Records of finding words and elements:
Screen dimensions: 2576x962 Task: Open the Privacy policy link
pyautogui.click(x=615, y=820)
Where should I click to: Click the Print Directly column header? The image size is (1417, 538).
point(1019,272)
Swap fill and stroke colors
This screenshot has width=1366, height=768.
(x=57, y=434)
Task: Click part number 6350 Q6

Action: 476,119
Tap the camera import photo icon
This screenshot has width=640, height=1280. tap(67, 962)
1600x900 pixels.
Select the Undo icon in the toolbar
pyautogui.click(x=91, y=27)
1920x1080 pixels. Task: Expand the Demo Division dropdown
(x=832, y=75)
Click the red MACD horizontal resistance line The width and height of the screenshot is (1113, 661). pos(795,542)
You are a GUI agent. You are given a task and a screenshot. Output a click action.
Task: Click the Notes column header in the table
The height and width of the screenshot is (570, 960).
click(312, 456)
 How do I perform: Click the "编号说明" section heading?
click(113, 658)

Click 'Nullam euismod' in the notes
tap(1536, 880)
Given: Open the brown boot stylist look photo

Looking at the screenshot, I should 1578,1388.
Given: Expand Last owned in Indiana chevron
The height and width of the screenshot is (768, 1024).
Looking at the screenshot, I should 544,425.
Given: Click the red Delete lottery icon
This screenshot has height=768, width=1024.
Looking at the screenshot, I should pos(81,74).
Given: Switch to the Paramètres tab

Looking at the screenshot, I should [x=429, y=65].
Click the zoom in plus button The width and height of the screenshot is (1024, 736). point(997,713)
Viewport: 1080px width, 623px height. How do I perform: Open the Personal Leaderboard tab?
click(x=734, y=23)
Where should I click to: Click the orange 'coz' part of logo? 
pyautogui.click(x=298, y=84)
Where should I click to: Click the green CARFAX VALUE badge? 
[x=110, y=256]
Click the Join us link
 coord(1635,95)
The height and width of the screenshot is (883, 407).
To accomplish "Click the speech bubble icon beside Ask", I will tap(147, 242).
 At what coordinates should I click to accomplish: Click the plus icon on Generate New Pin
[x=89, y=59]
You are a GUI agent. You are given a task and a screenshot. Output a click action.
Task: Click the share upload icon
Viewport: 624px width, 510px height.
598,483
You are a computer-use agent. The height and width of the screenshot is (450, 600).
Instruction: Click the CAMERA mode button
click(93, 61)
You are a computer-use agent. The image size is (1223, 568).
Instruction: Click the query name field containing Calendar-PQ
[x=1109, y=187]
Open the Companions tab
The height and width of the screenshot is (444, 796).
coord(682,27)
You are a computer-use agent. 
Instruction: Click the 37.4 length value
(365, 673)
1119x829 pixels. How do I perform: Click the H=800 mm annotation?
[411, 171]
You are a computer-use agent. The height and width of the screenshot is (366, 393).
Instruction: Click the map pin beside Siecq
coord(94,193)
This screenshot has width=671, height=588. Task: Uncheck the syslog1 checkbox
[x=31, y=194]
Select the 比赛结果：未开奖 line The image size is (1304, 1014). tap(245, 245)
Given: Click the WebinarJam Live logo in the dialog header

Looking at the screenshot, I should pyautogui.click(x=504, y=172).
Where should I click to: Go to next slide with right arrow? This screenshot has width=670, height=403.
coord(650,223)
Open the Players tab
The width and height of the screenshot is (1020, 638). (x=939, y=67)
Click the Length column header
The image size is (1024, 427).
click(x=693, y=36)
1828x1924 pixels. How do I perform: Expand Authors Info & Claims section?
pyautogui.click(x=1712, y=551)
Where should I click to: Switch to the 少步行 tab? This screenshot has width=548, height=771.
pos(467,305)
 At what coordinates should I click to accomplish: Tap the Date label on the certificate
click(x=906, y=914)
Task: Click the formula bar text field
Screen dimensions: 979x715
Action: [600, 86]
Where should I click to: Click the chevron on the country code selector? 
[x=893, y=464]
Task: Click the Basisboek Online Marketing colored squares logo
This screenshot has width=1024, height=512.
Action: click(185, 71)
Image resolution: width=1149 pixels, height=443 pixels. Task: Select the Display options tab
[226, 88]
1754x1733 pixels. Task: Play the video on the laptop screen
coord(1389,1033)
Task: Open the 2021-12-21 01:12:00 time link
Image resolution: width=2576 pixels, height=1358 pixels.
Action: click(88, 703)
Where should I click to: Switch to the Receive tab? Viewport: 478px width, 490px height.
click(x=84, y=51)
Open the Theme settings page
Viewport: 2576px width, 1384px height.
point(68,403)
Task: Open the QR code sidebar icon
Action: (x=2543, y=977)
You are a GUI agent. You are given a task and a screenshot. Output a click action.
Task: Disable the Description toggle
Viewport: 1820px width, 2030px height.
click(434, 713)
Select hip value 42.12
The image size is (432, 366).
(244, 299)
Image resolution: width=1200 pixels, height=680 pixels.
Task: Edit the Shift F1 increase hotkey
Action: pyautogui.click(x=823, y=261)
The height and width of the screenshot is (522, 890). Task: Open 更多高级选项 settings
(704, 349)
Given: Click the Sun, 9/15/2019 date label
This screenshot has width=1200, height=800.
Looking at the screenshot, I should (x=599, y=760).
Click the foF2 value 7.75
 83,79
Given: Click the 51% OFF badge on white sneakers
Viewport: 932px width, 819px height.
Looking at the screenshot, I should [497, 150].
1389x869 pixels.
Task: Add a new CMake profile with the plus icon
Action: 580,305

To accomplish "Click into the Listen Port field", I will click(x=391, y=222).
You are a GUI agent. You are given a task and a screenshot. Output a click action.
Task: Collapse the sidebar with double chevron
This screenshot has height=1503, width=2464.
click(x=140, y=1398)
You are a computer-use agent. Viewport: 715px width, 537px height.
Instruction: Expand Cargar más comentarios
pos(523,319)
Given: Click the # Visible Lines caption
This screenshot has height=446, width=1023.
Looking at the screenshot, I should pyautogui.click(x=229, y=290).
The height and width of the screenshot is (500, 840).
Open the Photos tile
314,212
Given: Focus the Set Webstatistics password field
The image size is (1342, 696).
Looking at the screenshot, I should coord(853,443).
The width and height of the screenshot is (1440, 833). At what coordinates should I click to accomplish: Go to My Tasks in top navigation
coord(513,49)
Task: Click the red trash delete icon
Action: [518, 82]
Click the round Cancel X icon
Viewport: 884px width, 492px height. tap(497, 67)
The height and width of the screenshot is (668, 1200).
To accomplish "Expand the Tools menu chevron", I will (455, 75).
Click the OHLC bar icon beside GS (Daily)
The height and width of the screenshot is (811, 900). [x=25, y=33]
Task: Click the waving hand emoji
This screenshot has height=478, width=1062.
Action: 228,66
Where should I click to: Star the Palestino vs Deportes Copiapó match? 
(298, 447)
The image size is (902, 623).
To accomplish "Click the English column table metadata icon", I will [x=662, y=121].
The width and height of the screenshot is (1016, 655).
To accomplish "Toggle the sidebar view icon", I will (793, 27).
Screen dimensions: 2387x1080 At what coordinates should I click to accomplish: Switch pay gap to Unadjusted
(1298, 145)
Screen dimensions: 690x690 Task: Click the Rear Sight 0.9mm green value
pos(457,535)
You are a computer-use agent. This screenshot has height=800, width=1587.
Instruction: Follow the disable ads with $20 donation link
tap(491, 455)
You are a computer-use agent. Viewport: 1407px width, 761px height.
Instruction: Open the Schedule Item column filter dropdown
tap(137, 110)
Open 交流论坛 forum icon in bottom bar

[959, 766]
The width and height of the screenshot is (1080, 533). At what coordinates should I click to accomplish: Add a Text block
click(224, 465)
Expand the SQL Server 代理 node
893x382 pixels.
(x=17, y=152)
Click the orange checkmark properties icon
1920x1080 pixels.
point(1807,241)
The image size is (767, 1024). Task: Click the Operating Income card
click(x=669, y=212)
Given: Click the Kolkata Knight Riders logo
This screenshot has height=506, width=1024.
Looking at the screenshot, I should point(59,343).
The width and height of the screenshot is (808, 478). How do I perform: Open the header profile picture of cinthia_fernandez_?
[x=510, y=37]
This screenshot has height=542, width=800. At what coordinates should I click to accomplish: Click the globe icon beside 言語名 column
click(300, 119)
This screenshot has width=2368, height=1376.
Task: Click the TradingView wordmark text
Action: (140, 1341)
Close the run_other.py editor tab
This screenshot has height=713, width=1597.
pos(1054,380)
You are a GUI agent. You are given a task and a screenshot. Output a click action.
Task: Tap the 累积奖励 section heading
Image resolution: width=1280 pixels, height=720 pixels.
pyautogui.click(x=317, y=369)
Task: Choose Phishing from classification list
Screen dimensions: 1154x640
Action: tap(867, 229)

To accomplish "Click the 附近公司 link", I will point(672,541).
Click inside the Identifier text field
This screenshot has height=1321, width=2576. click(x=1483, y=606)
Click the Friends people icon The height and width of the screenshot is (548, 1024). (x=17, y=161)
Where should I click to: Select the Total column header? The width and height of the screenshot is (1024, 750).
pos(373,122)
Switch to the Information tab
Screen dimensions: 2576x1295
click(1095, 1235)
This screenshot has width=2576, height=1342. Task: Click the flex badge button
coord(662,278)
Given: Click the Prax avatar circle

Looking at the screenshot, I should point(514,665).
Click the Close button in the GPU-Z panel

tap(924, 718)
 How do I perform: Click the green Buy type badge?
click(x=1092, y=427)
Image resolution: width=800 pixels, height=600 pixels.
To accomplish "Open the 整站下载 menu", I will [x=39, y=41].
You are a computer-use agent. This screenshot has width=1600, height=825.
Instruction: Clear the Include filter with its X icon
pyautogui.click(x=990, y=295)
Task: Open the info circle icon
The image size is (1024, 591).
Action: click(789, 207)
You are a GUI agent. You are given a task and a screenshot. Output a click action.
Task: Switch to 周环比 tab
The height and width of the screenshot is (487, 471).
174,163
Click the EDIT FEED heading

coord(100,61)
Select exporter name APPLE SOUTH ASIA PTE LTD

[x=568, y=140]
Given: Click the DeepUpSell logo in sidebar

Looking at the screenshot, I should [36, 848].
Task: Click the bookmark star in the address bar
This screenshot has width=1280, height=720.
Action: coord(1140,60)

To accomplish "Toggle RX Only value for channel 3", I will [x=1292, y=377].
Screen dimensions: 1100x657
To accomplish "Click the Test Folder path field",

Stated goal – Please put the lines from the start of the records above through the line holding "Click the red MACD", inclusive, into a Markdown table with columns named No. and Text, leaving out blank lines.

Finished answer –
| No. | Text |
|---|---|
| 1 | Screen dimensions: 2576x962 Task: Open the Privacy policy link |
| 2 | pyautogui.click(x=615, y=820) |
| 3 | Where should I click to: Click the Print Directly column header? The image size is (1417, 538). |
| 4 | point(1019,272) |
| 5 | Swap fill and stroke colors |
| 6 | This screenshot has width=1366, height=768. |
| 7 | (x=57, y=434) |
| 8 | Task: Click part number 6350 Q6 |
| 9 | Action: 476,119 |
| 10 | Tap the camera import photo icon |
| 11 | This screenshot has width=640, height=1280. tap(67, 962) |
| 12 | 1600x900 pixels. |
| 13 | Select the Undo icon in the toolbar |
| 14 | pyautogui.click(x=91, y=27) |
| 15 | 1920x1080 pixels. Task: Expand the Demo Division dropdown |
| 16 | (x=832, y=75) |
| 17 | Click the red MACD horizontal resistance line The width and height of the screenshot is (1113, 661). pos(795,542) |